_Task objective_
Your job is to set down the stretch of entries that opens with the line containing "Given: Dismiss the" and closes with the line containing "This screenshot has height=600, width=520.". Keep both end lines, copy each exactly, and add nothing.

(Saved data entries)
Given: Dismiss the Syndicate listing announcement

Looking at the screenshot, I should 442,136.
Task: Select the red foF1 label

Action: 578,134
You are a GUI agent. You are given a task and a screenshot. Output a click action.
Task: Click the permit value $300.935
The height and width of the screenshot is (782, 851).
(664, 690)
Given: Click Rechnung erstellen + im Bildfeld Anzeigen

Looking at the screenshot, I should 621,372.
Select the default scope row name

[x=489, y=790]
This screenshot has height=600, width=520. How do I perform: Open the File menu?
...
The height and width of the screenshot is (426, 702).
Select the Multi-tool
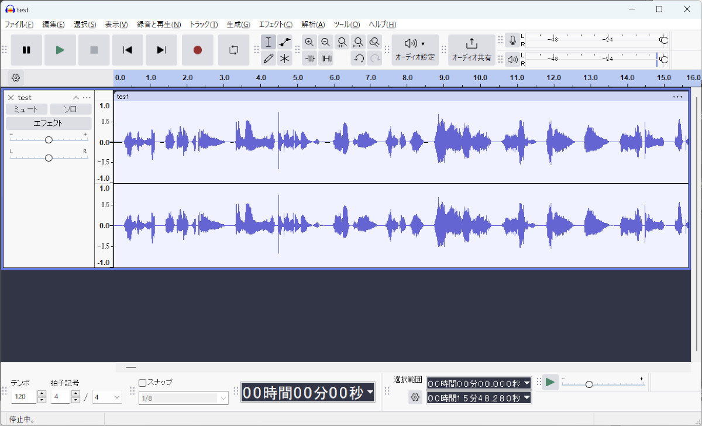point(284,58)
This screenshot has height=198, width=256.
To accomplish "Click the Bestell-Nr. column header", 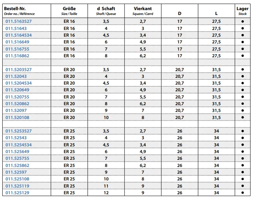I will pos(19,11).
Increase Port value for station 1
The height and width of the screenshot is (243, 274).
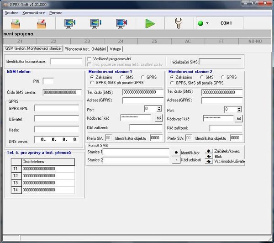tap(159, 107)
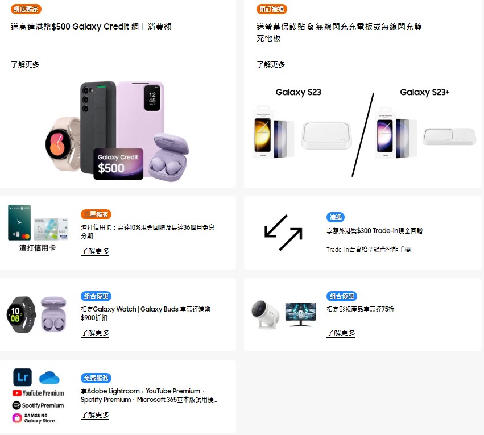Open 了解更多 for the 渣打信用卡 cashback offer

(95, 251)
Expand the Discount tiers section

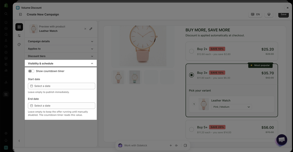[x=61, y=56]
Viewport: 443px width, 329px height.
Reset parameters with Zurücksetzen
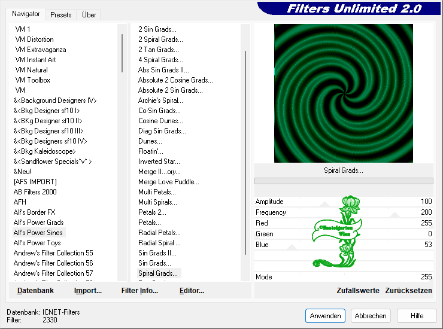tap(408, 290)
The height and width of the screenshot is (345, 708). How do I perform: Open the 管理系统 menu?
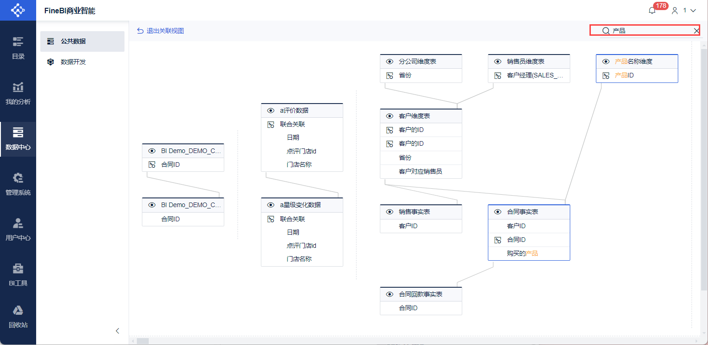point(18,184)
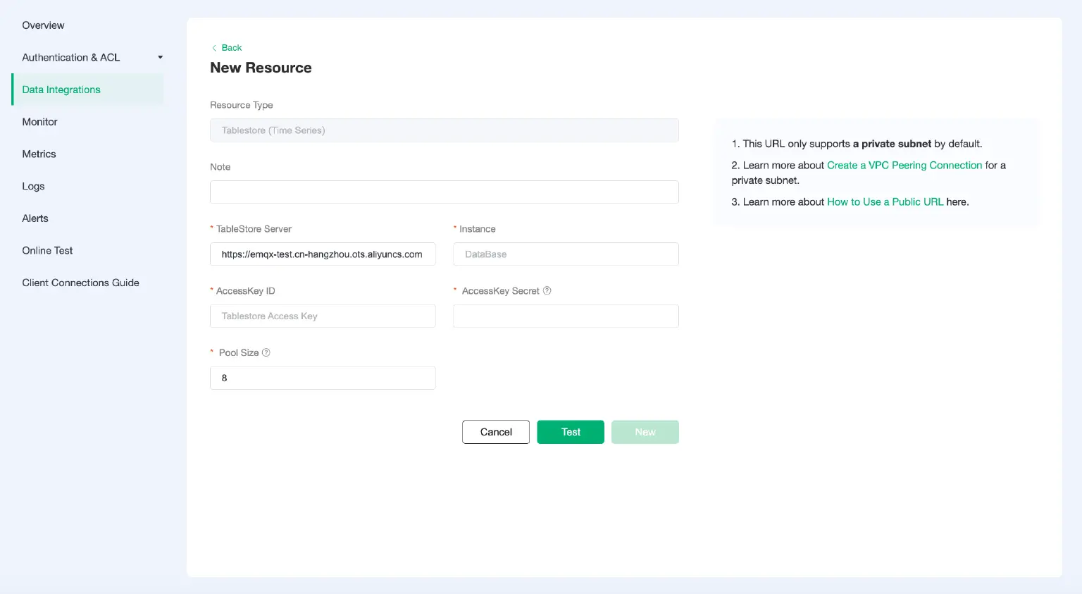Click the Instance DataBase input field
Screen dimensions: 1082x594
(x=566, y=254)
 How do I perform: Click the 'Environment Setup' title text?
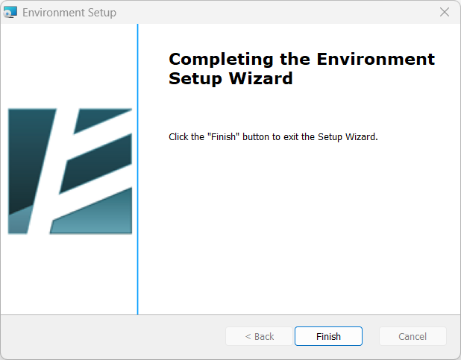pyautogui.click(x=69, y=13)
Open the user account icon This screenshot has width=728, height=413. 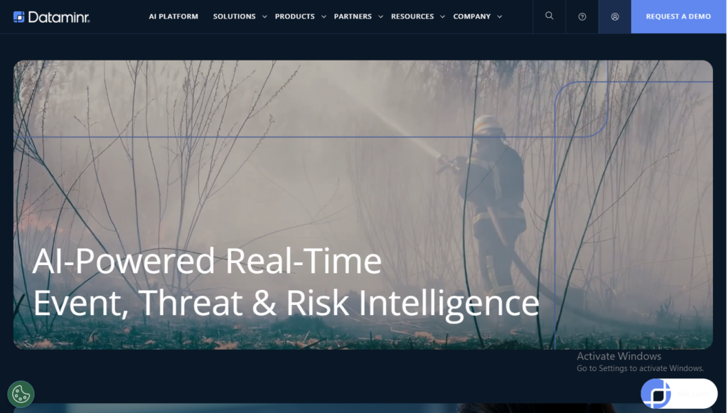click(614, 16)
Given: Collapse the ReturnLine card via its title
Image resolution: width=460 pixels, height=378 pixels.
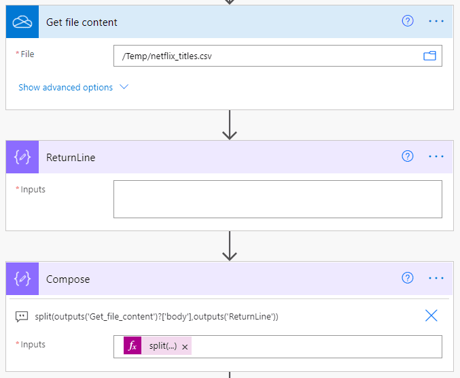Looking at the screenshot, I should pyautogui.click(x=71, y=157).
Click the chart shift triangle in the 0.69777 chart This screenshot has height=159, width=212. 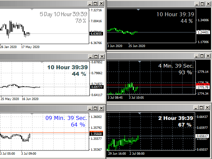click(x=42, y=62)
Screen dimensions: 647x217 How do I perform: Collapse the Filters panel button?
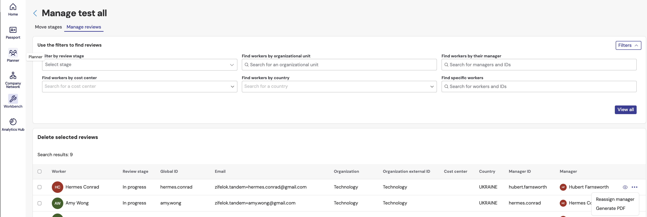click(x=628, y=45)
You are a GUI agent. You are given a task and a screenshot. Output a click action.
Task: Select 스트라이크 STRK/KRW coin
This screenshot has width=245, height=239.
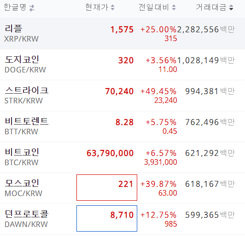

_Exercise solution_
Given: Dismiss the Syndicate listing announcement

Looking at the screenshot, I should 442,136.
Task: Select the red foF1 label

Action: 578,134
You are a GUI agent. You are given a task and a screenshot. Output a click action.
Task: Click the permit value $300.935
The height and width of the screenshot is (782, 851).
(664, 690)
Given: Click Rechnung erstellen + im Bildfeld Anzeigen

Looking at the screenshot, I should 621,372.
Select the default scope row name

[x=489, y=790]
This screenshot has height=600, width=520. How do I perform: Open the File menu?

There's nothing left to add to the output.